Marris's unhappy attempt to relate his esoteric formulas of corporate growth to sociology and politics results in observations that are either weird or unintentionally funny. Three examples must suffice: the late C. Wright Mills's power elite argument is repeatedly referred to as the “Wright-Mills thesis”; the analysis of managerial salaries and bonuses is clothed in terrifyingly fancy formulas which prove only that managers will grab as much as they can; and it is asserted that if the “owners” of a corporation won't pay the managers an adequate recompense, the latter will quit and convert themselves into teachers, doctors, labor leaders, and politicians. Of course, Mr. Marris can claim that he is only building a “model,” but even a model as abstract as his ought at least to take its bearings from common sense.
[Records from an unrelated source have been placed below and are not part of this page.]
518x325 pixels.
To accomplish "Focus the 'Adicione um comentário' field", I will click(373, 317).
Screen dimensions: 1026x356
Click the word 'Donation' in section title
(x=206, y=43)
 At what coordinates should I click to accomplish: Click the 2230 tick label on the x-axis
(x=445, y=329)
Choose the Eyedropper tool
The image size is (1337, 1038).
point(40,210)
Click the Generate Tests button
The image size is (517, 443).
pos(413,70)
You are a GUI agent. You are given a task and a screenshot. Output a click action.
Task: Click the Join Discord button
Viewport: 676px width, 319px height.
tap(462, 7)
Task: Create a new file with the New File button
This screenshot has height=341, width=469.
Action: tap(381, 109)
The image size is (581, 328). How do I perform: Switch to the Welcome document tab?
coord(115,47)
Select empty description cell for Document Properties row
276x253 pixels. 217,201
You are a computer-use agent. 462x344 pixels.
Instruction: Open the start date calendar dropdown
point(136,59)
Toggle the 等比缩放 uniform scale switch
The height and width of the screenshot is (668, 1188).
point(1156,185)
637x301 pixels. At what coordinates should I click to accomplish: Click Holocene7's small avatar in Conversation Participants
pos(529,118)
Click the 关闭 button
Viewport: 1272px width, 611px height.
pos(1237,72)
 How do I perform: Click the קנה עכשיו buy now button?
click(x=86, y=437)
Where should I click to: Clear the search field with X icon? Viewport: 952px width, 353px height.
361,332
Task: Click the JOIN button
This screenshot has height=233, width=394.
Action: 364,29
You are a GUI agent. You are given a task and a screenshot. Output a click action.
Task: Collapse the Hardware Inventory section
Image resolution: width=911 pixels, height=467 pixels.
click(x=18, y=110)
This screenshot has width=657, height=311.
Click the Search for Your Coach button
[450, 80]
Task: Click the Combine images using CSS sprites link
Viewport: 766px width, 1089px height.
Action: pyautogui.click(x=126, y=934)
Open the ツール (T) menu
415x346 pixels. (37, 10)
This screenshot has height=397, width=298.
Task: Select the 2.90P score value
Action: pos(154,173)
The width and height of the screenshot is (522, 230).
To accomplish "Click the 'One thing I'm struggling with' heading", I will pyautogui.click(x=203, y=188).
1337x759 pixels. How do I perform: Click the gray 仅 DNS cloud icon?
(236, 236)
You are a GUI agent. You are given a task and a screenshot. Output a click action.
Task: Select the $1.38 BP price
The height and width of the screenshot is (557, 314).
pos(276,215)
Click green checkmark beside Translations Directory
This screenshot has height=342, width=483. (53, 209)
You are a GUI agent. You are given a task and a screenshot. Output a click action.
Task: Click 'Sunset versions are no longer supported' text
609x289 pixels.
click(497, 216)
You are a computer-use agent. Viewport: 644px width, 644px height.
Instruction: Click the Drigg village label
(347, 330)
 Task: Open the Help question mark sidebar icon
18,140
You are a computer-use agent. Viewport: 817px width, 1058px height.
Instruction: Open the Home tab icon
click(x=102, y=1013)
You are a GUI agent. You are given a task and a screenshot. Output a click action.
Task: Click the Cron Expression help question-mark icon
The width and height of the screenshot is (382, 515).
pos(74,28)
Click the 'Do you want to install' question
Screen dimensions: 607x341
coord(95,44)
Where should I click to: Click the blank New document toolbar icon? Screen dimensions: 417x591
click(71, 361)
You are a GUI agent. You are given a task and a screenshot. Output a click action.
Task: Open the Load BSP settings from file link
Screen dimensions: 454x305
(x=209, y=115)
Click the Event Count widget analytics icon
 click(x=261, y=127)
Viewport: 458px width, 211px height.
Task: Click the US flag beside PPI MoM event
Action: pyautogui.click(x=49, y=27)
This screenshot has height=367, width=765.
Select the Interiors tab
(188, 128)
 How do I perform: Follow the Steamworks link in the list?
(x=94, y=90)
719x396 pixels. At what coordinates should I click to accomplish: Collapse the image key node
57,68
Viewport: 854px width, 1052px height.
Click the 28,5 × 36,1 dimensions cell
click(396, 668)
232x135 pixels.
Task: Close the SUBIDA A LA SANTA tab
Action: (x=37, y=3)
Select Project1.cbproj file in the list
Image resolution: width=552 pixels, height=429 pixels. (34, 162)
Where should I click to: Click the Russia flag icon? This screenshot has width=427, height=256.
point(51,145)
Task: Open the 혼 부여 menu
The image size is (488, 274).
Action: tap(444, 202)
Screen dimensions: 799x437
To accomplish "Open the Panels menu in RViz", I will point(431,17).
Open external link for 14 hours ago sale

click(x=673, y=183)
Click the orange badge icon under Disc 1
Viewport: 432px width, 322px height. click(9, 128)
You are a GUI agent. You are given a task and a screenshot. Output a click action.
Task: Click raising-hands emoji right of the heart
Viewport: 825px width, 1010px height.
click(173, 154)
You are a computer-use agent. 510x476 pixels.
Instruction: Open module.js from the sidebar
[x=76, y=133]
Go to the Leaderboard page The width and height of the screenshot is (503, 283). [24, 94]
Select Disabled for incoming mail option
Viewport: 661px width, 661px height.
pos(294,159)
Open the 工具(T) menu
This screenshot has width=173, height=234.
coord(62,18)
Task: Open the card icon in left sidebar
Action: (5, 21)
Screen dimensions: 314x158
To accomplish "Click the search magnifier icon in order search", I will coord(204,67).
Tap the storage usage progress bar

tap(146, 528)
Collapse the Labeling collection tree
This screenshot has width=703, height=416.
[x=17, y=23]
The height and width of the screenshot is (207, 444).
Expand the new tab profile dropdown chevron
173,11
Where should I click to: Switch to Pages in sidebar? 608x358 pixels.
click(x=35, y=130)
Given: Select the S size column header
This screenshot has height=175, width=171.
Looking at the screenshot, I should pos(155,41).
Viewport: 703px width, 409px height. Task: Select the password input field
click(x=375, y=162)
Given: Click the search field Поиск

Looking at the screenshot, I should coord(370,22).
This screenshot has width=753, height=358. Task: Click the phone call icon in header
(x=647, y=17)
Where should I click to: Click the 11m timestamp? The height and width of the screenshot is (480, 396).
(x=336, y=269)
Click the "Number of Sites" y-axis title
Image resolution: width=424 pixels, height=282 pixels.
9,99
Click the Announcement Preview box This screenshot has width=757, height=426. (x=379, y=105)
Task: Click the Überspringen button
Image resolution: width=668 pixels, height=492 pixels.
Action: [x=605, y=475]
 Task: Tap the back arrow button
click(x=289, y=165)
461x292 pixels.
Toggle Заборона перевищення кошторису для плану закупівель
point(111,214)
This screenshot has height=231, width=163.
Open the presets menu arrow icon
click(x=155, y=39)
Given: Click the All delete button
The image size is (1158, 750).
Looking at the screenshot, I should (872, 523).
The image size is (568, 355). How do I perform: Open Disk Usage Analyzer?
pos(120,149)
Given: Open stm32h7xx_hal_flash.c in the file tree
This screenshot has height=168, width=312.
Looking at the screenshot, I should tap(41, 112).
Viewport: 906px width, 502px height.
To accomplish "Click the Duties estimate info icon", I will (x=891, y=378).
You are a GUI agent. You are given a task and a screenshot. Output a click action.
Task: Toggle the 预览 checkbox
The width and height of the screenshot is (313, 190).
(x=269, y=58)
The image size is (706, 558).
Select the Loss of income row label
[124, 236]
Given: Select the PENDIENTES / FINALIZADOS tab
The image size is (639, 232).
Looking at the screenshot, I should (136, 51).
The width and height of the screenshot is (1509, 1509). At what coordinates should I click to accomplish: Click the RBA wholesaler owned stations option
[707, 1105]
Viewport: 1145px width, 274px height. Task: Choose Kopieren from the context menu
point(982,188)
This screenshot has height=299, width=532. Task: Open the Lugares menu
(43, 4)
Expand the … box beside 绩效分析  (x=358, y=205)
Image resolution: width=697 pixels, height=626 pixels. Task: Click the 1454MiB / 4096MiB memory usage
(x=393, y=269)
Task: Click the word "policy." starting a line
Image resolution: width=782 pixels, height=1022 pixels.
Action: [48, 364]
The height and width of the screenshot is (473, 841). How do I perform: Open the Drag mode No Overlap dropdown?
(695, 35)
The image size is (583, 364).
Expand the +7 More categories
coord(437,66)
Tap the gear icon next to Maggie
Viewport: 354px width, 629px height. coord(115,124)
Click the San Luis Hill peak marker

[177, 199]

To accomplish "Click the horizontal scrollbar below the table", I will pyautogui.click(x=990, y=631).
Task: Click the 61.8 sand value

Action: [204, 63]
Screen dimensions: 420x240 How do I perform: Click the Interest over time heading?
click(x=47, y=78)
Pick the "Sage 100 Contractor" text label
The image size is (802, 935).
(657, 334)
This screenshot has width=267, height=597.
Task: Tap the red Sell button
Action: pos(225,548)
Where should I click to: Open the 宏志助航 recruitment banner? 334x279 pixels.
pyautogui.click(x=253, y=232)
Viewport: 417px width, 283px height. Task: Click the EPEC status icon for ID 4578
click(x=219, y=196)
Now all this is rather surprising, for elsewhere Marris, who is an English Fabian, has written: “The corporations have great power, yet, in the political sense, little responsibility. In general they are of course run by ‘responsible’ men, i.e., men who behave reasonably according to their own lights. But in the political and social sense these men are responsible to no one . . . they certainly do not interpret their duties as comprehending general human development. . . .” At that time Marris observed that corporations are apt to treat consumers like the “pigskin” in a football game. It is a great pity that he does not expand on this theme in his present book, which reads as though he were only interested in providing a virtuoso mathematical performance for the benefit of his fellow economists. Readers who want to know how “managerial” capitalism really functions in its contemporary phase are therefore advised to turn to Michael Reagan's realistic study.